July 19, 2011 by Irish Peloton
Green jersey points breakdown: Is the system actually geared towards Cavendish?
Stephen Roche wrote in an article yesterday that he thought it would be an interesting exercise to calculate who would be leading the green jersey competition if the intermediate sprints were ignored and the points were assigned on the stage finishes alone.
Well, Roche’s wish is my command. His comments were made in relation to Mark Cavendish, so does this year’s points classification suit the Manxman more than last year’s?
Currently the green jersey standings in this year’s Tour de France are as follows:
If we discount all the points scored in the intermediate sprints and use last year’s points system instead of this year’s, let’s see how that table changes. The big difference between the two systems, in terms of the points at the end of the stage, is that the points this year are more heavily weighted toward the winner. Whereas last year’s system distributed the points more evenly.
Clearly, if last year’s rules were still in place, with less emphasis placed on the stage winner, Cavendish would be under a lot more pressure for the green jersey than he actually is. So if Cavendish is still winning more stages than everyone else, he must be making the difference in the intermediate sprints.
In an interview recently, Christian Prud’homme actually admitted that they had Cavendish in mind when designing the new system and that “if Cavendish ends his career without ever winning it…we need to do something”.
Is winning 19 stages in the Tour de France not prize enough? As Roche also said in his recent article, “the points system has always meant the rider [that] finishes in the best place everyday…an indication of the best all rounder“.
The green jersey has never been a ‘who wins the most stages competition’. Sean Kelly managed to win it four times while only winning one stage. If Cavendish wanted to win the green jersey, he should have focused on winning it, not just on winning stages. He shouldn’t have needed the organisers to change the rules to accomodate him. Although it must be said that Cavendish didn’t ask Prud’homme to do this for him.
So has the huge amount of points available at the intermediate sprints helped Cavendish to win the green jersey?
Last year, Alessandro Petacchi won the green jersey, and of his points total at the end of the Tour, just 2.47% were scored in intermediate sprints (a meagre six points). Over the last ten years, the highest percentage of total points of the eventual green jersey winner which were scored in intermediate sprints was by Robbie McEwen in 2002 who racked up 10.71% of his tally in this manner (30 points).
To put that into perspective, this year Cavendish has scored 237 points at the stage finish and 92 in the intermediates. That’s a whopping 27.96% of his points which have been scored in the intermediate sprints.
To throw even more numbers at you, the ratio of total points available to intermediate points available this year isn’t actually that much higher than in previous years. It is higher, but not by much, due to a proportionate increase in the stage finish points.
The highest percentage of total points available which were on offer in the intermediate sprints in the last ten years was 34.57% in 2009. In comparison, this year despite the 20 points on offer for the winner, the percentage of total points which are available at the intermediate sprints is quite similar at 38.18%.
Cavendish is winning the most stages as usual, but it is his performances in the intermediate sprints which are swinging things in his favour.

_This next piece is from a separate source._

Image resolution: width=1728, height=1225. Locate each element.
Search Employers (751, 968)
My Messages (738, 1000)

Cavendish lost the green jersey last year by 11 points and he lost it the year before by 10.
With no rider since 2002 scoring more than 10% of their green jersey points in the intermediate sprints it seems that if Cavendish had bothered competing for the six points which used to be on offer each time over the last few years, he would probably be aiming for his third green jersey in a row right now.
Prud’homme may have changed the rules, but it’s Cavendish’s attitude, prompted by the rule changes, which has paved the way to finally winning this competition, not the the rule changes themselves.
Jeremy - July 19, 2011 @ 5:11 pm
It’s worth noting that Cavendish would have won in 2009, had he not been relegated in stage 14. Seems like Cavendish could have done a few things differently the last few years and been in green. So long as he makes it over the Alps without getting caught holding on to any cars, he shouldn’t have any issues this year…hopefully.
Irish Peloton - July 19, 2011 @ 5:30 pm
True. But there were opportunities for him to go for intermediate sprints after his relegation, opportunities which he ignored. He would have won had he not been relegated, but equally, he would have also won had he gone for the bonus points.
Yeah he’ll win this year unless something goes wrong.
Damien - August 11, 2011 @ 1:47 pm
I think the Cav decision for the first 2 years probably was strategic and not, let’s say, out of laziness. Young and new to the tour he was all about wins and conserving energy. Hot spots are not seen as a big effort but the require energy and organisation to win and each one creates stress within a team.